The encounter reflects a reality across much of the United States: local public health officials in charge of vaccine distribution frequently lack information about federal distribution efforts, depriving local public health of a full picture of the vaccination effort in their communities.

In some ways, having extra doses of the vaccine in communities is a good problem to have. But the lack of coordination, experts worry, may speak to a broader failure to use the pandemic to create longer-lasting investments in the local public health departments that remain responsible for fighting COVID-19, and will once again be on the front lines of fighting the next pandemic.

Multiple local public health officials around the country told TPM that while the vaccine rollout has been stunning in its speed over the past few months, they often don’t know how many federally distributed doses are going where in their own communities.

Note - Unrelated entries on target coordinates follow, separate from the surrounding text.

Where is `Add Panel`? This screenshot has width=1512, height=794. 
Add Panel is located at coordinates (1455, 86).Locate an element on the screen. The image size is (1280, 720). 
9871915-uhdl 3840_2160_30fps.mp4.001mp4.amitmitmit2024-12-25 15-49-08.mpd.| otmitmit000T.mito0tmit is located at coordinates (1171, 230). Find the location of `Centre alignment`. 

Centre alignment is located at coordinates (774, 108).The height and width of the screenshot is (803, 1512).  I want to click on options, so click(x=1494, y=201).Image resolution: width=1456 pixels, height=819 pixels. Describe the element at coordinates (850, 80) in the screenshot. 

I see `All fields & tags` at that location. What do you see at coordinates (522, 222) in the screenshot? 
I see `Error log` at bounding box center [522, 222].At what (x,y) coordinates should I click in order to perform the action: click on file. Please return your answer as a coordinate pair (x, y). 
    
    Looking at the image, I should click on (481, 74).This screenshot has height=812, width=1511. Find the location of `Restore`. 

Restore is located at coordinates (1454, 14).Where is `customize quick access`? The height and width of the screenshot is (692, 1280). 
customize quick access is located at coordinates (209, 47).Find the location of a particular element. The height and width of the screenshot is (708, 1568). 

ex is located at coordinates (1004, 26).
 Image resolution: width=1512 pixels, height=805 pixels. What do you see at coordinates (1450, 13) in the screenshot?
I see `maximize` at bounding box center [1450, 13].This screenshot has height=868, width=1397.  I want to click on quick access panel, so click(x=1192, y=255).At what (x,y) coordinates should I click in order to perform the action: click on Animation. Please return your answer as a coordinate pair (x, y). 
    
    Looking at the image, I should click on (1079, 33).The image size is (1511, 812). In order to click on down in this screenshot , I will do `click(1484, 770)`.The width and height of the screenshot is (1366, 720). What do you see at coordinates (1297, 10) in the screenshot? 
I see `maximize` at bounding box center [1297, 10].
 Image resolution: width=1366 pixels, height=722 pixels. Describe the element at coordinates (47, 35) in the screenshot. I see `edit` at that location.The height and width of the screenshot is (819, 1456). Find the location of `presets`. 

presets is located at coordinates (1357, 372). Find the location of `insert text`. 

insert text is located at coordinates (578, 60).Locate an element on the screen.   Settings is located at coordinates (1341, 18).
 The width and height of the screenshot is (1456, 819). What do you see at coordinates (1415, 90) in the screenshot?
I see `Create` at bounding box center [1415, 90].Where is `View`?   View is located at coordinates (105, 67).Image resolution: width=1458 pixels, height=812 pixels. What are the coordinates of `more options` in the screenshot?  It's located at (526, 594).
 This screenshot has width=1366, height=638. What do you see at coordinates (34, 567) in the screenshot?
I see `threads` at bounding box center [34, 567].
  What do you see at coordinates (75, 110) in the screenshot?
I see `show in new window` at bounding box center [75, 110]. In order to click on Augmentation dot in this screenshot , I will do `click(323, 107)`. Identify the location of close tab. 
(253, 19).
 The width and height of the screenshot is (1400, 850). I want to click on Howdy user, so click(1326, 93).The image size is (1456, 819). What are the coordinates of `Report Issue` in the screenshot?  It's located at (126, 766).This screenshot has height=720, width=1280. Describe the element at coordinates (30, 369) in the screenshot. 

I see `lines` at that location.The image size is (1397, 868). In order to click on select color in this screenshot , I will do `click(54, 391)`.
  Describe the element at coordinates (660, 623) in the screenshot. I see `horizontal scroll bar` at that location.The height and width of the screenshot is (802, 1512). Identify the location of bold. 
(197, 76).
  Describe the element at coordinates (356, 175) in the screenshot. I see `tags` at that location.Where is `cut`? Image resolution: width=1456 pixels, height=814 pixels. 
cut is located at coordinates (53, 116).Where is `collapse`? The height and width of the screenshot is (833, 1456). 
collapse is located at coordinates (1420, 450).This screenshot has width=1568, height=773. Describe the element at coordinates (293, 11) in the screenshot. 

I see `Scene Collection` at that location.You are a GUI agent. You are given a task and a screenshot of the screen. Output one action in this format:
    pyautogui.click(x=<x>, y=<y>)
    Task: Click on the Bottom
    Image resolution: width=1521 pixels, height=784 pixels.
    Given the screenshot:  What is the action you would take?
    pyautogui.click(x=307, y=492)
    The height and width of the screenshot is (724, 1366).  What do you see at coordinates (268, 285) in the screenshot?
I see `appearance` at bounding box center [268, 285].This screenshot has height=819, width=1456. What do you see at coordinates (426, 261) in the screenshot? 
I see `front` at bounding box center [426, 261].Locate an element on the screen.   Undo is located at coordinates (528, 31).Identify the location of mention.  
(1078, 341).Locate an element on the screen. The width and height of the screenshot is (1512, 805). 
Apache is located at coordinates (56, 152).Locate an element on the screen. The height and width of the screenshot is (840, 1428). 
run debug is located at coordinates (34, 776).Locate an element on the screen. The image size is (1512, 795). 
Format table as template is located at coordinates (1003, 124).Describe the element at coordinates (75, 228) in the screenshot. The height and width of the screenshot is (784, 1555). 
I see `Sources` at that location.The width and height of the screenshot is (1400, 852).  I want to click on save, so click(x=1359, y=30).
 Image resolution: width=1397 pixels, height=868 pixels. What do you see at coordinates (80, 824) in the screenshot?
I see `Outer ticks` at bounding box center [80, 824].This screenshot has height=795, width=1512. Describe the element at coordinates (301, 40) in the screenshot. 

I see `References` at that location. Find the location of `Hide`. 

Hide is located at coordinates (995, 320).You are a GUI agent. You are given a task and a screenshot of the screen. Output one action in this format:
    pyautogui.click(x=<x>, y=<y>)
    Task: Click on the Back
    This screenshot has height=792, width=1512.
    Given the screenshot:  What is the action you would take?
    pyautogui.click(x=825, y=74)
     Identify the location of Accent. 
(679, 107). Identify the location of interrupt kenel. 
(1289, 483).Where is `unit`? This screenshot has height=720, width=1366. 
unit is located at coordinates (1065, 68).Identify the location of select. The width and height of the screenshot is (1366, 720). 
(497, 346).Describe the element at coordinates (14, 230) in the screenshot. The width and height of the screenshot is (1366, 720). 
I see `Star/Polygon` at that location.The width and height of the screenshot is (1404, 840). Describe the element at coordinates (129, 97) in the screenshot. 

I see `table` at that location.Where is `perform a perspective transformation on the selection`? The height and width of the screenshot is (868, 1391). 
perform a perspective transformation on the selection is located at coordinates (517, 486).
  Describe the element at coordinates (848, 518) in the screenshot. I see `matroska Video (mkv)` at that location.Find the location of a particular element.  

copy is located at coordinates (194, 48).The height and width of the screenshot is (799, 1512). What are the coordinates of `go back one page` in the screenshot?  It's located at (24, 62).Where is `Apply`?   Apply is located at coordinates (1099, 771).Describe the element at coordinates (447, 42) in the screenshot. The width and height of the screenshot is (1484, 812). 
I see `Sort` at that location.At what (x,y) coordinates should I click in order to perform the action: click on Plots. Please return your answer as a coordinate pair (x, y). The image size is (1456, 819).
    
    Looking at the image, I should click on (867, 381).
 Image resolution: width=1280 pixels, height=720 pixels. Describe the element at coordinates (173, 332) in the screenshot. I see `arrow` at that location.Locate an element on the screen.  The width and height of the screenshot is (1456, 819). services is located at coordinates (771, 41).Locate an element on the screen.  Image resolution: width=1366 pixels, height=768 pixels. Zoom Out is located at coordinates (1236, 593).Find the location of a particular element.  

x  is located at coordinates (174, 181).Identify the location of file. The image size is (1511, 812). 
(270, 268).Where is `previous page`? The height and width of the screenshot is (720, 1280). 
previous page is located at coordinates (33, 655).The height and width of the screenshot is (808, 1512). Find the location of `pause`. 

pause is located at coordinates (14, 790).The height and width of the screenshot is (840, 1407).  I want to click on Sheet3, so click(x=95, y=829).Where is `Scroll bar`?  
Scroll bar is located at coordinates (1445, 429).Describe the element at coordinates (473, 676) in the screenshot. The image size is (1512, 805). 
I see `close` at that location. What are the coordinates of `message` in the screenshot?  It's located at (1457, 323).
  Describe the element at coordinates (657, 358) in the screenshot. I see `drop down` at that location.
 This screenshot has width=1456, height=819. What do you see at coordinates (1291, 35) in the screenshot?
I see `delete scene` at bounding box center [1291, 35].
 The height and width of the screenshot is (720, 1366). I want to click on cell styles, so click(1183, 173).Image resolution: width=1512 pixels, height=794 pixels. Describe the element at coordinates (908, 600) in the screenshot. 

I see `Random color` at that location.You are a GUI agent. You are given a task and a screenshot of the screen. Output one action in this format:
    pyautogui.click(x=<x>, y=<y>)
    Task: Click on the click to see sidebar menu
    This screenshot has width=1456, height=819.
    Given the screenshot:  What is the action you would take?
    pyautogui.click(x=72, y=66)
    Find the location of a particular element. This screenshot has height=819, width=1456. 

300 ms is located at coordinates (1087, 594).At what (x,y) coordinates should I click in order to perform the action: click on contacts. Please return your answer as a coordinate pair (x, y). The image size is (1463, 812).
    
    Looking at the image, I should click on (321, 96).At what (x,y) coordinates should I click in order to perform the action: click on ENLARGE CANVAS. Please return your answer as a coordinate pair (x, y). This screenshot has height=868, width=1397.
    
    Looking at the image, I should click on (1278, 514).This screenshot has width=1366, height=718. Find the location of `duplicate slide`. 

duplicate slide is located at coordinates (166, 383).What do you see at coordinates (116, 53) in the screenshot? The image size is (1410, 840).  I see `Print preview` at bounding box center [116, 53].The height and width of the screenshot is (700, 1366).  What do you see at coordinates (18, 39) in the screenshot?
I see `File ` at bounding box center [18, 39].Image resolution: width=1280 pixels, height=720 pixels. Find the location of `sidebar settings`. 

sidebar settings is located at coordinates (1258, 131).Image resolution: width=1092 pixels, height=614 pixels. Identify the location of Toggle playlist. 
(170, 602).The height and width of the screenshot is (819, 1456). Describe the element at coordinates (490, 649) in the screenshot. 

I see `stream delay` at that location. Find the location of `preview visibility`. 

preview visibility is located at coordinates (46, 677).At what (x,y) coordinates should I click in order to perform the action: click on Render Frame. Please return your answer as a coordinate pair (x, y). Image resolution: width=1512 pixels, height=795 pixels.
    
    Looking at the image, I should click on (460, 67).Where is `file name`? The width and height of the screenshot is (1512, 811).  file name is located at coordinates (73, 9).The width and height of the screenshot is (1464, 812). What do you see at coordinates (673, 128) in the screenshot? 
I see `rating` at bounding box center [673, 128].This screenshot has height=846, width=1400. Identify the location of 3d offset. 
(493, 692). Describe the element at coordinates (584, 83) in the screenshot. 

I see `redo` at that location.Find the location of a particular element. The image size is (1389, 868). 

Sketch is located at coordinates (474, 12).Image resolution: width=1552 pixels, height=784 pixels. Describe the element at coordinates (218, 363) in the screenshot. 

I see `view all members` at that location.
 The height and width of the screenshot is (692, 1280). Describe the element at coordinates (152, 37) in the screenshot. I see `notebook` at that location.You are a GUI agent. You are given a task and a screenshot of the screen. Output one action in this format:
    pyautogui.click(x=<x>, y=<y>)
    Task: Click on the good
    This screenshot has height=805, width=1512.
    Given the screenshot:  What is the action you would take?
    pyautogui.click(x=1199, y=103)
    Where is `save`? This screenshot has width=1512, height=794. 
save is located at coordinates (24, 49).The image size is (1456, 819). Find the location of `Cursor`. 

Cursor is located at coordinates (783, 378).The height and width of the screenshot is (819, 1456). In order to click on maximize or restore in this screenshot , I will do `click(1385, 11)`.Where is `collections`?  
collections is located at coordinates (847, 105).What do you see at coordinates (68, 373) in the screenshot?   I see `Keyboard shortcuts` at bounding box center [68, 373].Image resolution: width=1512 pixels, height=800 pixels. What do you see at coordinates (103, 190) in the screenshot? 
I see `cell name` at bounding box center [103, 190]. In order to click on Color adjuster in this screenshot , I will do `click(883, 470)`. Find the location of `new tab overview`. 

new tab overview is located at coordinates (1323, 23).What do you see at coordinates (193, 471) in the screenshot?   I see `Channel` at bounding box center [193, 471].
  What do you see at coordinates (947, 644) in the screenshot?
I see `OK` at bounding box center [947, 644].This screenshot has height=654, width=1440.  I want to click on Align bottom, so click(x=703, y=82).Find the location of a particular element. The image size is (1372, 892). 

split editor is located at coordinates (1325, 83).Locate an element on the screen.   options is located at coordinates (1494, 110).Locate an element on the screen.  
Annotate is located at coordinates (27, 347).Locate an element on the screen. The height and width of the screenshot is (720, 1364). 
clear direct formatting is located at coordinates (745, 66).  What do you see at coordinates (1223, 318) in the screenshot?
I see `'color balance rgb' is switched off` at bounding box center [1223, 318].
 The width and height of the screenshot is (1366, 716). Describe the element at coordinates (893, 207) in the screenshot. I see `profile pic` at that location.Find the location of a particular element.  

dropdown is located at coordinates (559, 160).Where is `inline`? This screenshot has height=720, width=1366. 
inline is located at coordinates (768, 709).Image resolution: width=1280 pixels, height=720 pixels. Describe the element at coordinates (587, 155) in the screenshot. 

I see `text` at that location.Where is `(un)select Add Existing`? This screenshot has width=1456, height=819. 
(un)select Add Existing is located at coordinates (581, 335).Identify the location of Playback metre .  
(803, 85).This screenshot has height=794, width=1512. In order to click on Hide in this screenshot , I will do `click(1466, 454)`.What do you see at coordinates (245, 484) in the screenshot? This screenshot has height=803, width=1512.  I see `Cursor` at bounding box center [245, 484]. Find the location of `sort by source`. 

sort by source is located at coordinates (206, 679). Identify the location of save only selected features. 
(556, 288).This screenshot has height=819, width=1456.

This leads to confusion as people call their local public health departments trying to find out where to get vaccinated, and local officials lack complete answers. And it degrades those officials’ ability to target for what public health experts refer to as “equity” — ensuring that hard-to-reach communities get equal access to the pandemic-ending shot.

“We cant do the best job that we’d be able to do in administering the most vaccine to the most people in a short time if we don’t have all the data,” Dr. Patricia Ruppert, health commissioner for Rockland County, New York, told TPM.

The Biden administration has tried to improve the issue by giving local officials access to vaccine distribution data for Federally Qualified Health Centers, and by making funding available for community health workers. But local officials complained that nothing has been done to address the lack of visibility into how many doses pharmacies receive and administer under the federal partnership.

It’s an issue that reverberates across the country.

“You find out vaccine is being given out and you weren’t given information about it beforehand,” Dr. Matt Zahn, head of communicable disease control for Orange County, California, told TPM. “To some degree that’s going to happen, there are so many moving parts, but its generally frustrating if you’re trying to oversee vaccine outreach in the community, and two you want to be a repository of information to the community.”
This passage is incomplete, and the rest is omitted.